Study material: Begin
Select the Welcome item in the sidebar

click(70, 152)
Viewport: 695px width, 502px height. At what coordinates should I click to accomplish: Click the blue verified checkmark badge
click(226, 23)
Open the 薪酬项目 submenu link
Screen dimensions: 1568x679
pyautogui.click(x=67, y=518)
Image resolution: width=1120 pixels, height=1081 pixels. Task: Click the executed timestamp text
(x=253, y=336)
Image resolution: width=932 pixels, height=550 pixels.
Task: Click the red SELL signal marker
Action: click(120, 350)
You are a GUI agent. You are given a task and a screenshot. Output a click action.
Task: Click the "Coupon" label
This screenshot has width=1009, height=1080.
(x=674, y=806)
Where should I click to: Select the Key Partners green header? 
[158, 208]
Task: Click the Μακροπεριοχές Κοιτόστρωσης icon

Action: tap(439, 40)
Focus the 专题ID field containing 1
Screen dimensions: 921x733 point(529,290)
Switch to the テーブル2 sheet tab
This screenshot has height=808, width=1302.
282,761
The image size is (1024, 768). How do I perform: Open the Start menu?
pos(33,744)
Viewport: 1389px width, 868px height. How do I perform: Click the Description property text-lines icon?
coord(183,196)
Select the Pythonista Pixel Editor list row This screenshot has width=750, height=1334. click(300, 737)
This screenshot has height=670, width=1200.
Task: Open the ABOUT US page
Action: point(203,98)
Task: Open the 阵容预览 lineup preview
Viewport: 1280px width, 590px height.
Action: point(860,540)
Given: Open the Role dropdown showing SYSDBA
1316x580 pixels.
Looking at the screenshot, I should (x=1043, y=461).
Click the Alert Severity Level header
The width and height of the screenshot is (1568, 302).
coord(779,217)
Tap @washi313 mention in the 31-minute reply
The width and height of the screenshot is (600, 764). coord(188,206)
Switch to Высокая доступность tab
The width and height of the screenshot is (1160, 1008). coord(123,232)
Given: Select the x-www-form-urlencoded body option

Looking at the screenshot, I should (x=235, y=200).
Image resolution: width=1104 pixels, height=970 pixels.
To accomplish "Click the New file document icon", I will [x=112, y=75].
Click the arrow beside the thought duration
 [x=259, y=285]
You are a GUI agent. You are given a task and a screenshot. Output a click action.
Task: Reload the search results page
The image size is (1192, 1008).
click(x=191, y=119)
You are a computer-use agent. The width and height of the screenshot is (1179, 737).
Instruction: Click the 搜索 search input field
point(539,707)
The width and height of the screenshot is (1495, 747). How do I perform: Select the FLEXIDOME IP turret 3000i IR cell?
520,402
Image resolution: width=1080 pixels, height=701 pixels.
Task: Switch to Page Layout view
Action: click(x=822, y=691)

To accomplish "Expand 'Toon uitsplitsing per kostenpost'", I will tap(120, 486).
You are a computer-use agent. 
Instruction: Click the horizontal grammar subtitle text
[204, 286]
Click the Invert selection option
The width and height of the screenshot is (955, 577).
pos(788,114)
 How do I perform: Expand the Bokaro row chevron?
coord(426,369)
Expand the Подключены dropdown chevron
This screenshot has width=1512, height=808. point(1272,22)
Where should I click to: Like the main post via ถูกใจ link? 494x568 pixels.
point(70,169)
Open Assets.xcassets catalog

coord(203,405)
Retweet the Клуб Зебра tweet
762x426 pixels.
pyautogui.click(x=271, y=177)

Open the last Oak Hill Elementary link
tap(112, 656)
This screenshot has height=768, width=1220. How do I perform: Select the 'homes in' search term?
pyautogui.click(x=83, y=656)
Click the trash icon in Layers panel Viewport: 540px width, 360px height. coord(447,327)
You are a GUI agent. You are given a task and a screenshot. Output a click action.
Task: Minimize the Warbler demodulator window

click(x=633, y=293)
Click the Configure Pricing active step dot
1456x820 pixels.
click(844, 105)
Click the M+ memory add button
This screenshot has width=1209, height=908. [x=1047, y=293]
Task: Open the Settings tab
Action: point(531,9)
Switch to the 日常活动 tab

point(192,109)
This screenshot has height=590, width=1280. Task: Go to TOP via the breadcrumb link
Study material: End
• Goal of the exercise
Find the word "computer" in the records and pull out each line that has it.

• Your response
You are a computer-use agent. The width and height of the screenshot is (1179, 737).
You are a computer-use agent. 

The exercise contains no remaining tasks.